From the entries that follow, extract each line holding the string "agent".

━━━ Data records

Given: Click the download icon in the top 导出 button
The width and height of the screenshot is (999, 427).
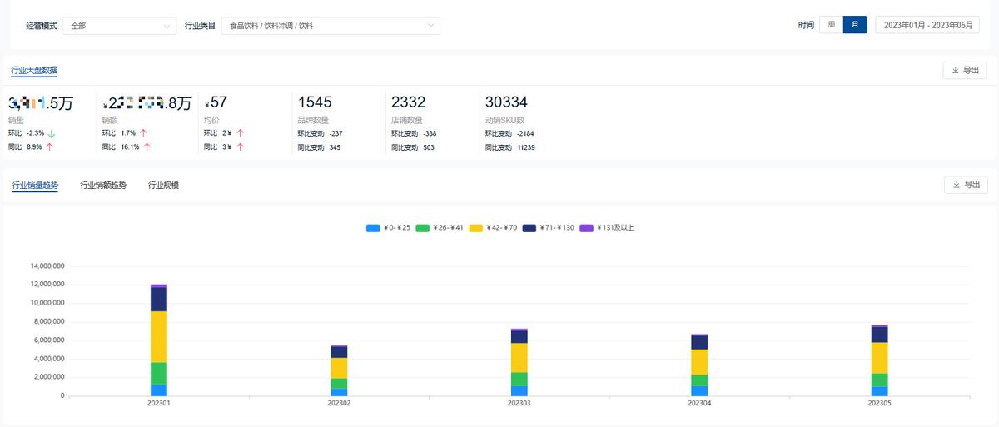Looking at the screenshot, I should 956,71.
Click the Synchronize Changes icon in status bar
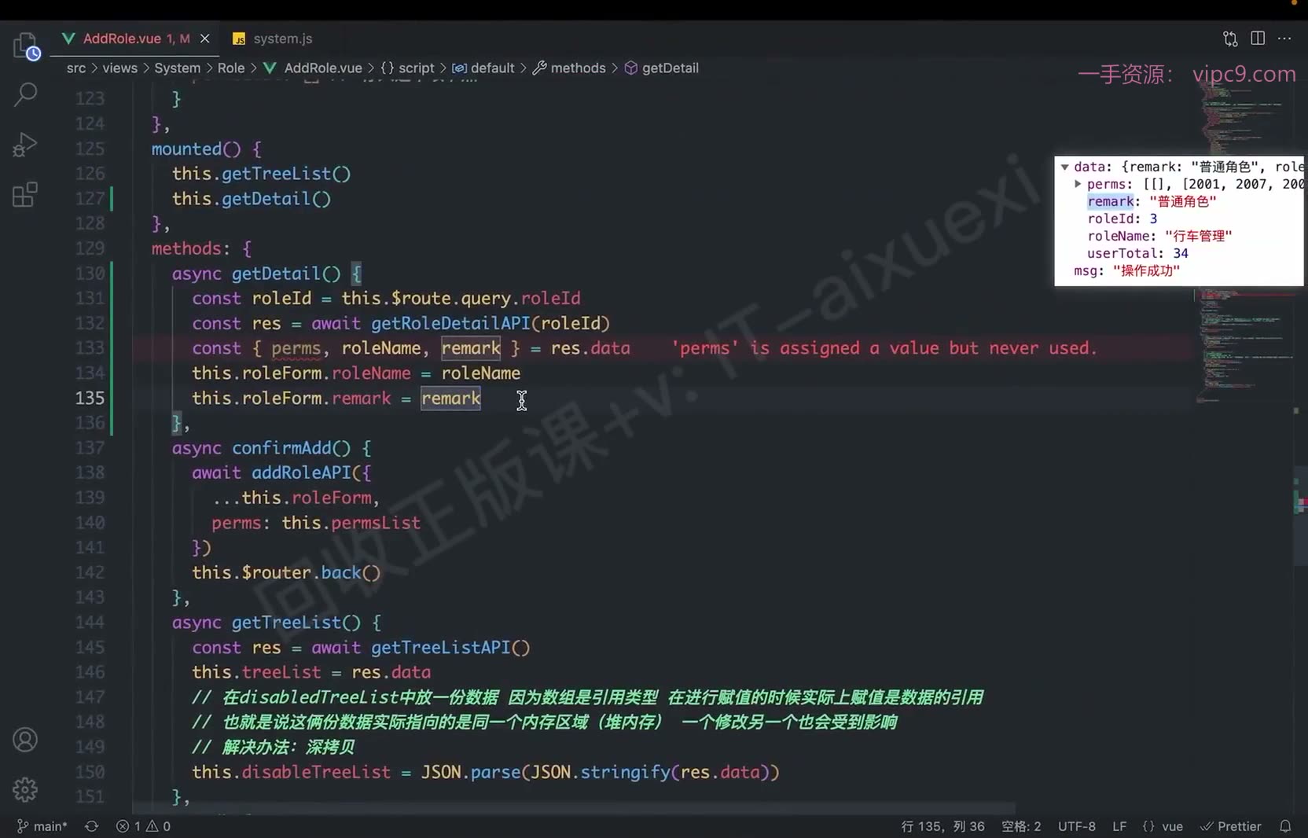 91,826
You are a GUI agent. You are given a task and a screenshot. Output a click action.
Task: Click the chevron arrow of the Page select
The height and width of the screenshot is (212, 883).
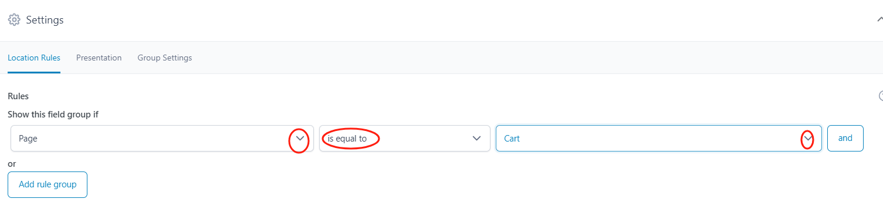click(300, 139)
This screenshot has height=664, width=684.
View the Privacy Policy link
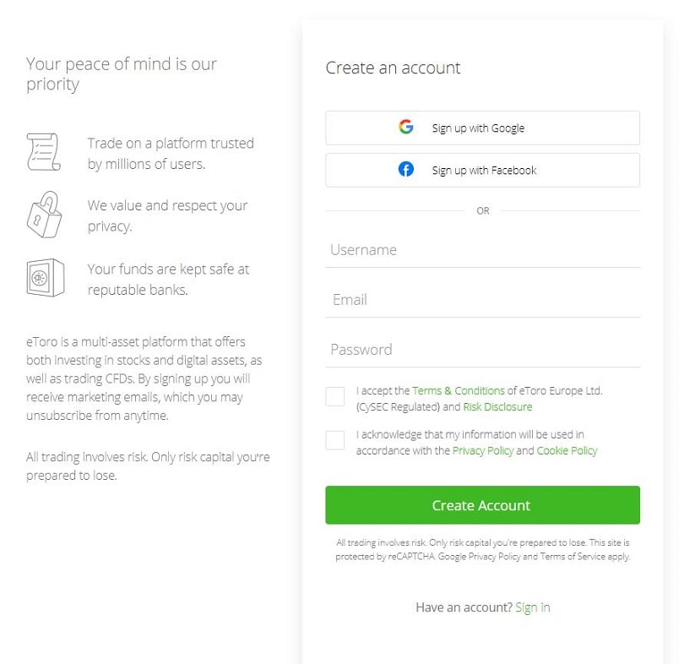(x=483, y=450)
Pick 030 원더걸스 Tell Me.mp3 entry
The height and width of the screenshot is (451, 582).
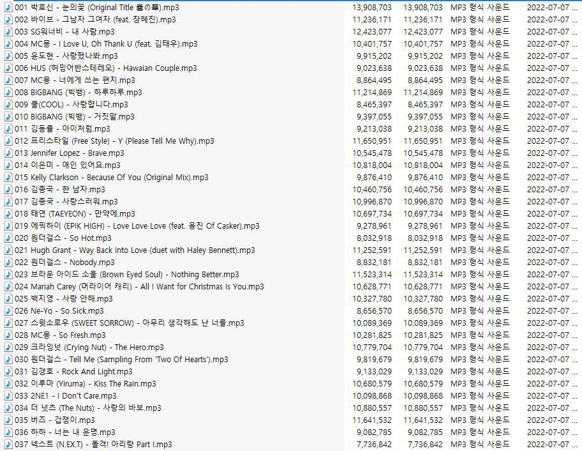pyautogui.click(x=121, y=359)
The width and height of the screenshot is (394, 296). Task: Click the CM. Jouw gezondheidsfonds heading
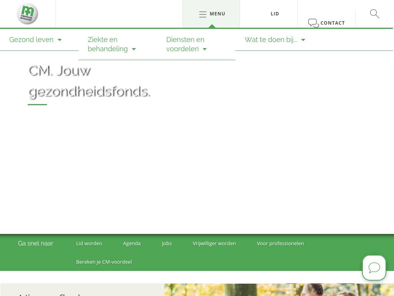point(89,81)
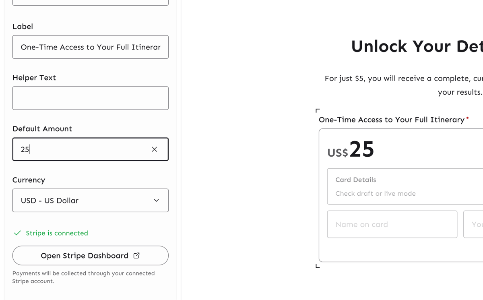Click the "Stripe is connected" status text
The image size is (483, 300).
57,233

━━━━━━
━━━ Data records

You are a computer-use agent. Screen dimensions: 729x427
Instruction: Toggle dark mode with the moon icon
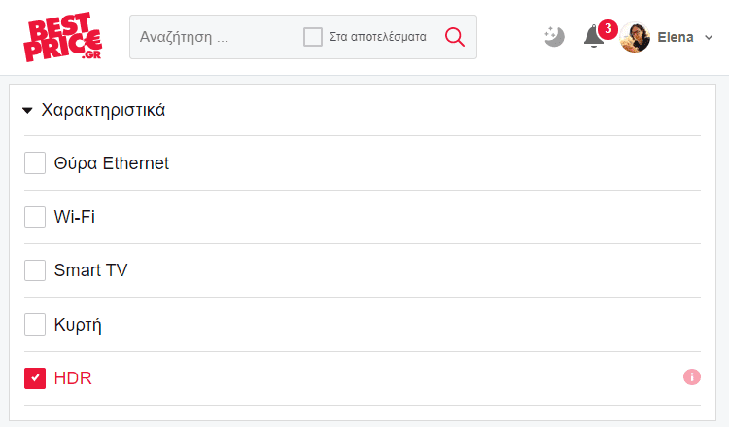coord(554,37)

━━━━━━

Solved problem:
You are a GUI agent. You are given a task and a screenshot. Output a click action.
You are a computer-use agent. Screen dimensions: 729x427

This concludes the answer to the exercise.